Et curieusement, pourquoi donc enjoint-on en permanence aux universités de se réformer mais jamais aux CPGE, aux STS et aux organismes de recherche ? Il faut attendre un rapport ‘disruptif’ pour s’attaquer à cette question épineuse qui concentre à mon sens les maux du système français avec les ‘vaches sacrées’ de l’ESR et la Cour des comptes. Car concernant les organismes de recherche : le statu quo est-il tenable ? Cette organisation unique au monde a montré ses limites lors de la crise sanitaire : et ce n’est pas qu’un problème de financement. Pourtant c’est “Circulez, il n’y a rien à voir.”

Un motif d’espoir cependant ! Quand successivement la Cour des comptes et le Conseil d’analyse économique placent (et chiffrent !) le réinvestissement dans les universités comme une priorité pour le pays, cela veut dire qu’il se passe quelque chose. Alors face aux maladies de l’enseignement supérieur : soignons-le et vaccinons-le ! 

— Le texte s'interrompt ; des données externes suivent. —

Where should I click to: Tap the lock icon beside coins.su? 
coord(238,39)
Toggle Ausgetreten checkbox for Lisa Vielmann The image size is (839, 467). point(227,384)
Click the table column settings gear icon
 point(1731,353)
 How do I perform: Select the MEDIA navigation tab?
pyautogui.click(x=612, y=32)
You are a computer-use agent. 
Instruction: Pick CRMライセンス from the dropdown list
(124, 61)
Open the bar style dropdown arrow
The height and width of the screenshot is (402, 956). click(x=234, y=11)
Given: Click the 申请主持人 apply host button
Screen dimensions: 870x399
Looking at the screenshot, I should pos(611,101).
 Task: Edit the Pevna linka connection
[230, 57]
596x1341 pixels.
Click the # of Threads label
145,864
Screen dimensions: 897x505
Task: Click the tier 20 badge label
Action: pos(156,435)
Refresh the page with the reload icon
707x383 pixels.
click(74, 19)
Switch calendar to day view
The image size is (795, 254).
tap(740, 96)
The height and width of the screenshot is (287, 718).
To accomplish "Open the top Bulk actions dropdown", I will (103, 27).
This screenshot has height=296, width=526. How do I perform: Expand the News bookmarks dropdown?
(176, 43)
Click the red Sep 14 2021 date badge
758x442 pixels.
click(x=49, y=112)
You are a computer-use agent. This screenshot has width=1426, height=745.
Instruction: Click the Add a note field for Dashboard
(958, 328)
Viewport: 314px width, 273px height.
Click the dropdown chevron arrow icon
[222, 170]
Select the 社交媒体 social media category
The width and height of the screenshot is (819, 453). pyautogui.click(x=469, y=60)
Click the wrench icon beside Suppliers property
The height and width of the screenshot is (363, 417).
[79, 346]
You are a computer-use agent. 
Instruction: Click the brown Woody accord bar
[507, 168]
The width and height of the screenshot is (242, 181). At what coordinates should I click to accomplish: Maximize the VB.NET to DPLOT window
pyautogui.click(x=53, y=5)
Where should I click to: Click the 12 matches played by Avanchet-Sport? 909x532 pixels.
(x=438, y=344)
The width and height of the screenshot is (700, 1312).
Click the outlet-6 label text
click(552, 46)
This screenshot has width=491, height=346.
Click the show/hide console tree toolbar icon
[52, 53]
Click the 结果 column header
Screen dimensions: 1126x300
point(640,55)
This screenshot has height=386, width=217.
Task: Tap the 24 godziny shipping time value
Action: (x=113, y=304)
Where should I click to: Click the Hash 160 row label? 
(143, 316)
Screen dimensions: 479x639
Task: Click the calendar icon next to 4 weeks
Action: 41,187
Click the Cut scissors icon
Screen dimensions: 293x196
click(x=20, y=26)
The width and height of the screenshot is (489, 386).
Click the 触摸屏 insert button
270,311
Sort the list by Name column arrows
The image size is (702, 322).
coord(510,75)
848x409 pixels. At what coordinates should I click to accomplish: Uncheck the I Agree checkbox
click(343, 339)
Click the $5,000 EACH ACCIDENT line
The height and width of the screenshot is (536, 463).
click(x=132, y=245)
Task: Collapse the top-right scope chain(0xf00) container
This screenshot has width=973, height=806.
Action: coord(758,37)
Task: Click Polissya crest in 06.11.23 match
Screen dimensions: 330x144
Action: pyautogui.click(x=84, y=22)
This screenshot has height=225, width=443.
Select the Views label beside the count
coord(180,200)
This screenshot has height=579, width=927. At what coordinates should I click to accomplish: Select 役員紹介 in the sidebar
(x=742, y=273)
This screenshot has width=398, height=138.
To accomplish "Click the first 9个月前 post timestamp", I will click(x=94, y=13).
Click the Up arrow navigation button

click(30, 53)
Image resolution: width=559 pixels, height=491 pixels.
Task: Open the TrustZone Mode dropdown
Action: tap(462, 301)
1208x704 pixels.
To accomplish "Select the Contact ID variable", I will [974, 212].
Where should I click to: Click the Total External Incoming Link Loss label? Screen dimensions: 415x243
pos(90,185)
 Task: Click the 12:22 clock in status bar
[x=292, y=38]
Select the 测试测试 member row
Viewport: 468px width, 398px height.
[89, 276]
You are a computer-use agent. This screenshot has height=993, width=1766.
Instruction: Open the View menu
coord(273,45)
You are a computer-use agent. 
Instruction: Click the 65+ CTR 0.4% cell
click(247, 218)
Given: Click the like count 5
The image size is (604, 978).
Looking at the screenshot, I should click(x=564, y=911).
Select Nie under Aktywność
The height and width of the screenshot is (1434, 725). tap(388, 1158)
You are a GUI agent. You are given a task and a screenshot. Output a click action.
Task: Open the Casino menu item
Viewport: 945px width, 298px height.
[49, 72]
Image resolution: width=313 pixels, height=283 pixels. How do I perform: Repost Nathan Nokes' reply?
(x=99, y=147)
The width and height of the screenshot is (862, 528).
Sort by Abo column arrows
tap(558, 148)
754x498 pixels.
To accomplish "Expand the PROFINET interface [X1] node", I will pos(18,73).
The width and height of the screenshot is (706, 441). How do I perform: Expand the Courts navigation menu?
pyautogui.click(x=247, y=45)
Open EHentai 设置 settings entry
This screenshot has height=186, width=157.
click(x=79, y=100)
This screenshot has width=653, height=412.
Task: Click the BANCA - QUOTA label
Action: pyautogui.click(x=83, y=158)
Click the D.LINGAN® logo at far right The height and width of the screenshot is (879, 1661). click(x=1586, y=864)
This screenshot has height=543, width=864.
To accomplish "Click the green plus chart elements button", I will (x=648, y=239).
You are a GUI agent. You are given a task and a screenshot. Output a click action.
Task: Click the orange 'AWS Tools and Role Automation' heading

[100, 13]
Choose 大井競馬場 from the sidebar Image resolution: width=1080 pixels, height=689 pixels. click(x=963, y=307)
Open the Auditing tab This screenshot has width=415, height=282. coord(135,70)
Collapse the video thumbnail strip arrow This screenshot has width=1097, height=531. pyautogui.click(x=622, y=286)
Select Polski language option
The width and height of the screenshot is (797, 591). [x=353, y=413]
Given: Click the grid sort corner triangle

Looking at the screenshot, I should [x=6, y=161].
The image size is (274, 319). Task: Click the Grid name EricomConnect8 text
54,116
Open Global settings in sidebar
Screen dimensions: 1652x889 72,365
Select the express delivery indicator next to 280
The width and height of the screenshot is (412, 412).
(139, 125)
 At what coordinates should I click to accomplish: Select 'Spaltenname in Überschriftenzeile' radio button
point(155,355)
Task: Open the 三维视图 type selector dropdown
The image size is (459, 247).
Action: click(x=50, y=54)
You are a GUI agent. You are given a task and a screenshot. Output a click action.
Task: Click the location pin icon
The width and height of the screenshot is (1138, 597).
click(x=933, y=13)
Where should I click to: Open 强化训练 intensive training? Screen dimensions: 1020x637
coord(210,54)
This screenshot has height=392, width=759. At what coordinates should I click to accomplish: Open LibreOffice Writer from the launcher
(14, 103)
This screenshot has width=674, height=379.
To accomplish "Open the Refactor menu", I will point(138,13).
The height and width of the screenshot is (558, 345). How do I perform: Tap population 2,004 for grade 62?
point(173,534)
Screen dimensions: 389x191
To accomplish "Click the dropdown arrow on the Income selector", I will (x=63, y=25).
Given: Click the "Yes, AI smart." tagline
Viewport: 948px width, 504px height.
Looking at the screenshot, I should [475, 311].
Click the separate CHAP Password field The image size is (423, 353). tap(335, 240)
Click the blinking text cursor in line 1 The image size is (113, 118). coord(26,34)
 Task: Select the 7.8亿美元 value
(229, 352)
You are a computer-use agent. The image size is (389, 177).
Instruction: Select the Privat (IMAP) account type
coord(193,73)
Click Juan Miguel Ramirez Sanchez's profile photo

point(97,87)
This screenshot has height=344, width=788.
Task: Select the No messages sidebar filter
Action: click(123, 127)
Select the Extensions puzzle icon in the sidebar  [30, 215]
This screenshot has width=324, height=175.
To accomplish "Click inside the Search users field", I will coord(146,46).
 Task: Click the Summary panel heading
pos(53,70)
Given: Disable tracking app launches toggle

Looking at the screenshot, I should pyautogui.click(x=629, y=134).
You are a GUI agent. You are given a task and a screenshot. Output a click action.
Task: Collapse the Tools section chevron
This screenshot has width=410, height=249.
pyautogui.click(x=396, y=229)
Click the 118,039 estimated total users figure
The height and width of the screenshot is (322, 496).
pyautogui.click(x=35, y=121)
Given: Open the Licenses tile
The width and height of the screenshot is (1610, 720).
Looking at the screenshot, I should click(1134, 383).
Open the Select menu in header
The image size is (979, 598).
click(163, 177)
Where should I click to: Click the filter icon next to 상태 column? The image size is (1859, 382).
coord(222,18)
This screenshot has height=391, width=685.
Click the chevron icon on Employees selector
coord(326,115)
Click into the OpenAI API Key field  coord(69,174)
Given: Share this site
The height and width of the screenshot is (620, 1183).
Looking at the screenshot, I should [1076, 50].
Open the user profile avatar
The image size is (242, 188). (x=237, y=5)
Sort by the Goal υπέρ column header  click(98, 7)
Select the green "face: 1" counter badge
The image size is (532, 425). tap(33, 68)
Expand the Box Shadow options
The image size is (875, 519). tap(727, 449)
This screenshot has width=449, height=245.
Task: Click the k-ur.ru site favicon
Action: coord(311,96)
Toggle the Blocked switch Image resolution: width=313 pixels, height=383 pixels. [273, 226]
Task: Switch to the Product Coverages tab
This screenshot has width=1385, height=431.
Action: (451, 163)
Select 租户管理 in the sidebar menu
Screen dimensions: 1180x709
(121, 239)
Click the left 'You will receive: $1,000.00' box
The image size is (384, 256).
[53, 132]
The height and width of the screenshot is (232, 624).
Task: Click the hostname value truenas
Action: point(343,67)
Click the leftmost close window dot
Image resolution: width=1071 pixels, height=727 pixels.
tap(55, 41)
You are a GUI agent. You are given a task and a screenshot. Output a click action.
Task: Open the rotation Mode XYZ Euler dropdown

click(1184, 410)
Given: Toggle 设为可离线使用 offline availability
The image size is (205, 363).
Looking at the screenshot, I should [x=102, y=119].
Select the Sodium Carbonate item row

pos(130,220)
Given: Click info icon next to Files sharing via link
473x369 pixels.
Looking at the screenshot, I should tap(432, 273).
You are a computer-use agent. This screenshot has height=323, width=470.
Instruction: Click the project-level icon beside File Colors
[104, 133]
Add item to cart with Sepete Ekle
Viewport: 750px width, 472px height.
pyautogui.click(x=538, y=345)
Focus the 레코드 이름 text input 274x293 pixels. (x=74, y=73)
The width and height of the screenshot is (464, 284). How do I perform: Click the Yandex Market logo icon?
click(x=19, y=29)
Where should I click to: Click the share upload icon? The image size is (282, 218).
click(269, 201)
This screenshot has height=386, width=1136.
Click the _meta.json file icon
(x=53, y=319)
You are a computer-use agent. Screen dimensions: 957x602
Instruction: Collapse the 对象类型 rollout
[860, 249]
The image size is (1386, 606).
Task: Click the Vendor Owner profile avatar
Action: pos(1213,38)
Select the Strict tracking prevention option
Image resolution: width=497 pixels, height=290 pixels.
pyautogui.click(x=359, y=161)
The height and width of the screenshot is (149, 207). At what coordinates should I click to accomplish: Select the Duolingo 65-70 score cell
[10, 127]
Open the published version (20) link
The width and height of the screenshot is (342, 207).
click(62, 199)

Une ministre décriée mais insubmersible

Le long chemin de croix de F. Vidal est une réalité. Attaquée de toute part, y compris dans les médias qui ne soupçonnaient pas son existence, F. Vidal fait face à des interrogations ouvertes et nombreuses sur son rôle de ministre. Mais si son poids politique semble dérisoire, sa communication calamiteuse sur l »islamo-gauchisme’ (Pourquoi et comment F. Vidal a “mangé son chapeau”) traduit plus l’air du temps du dénigrement de l’université. La ministre est de ce point de vue une représentante d’une partie de ses collègues universitaires qui cultivent l’art inimitable de l’auto-dénigrement…

Mais au fond, F. Vidal a incarné, et c’est son côté insubmersible, un quinquennat Macron sur l’ESR marqué par la pente glissante de la recentralisation : sous-financement structurel des universités françaises et recentralisation de l’ESR autour des organismes et du Ministère.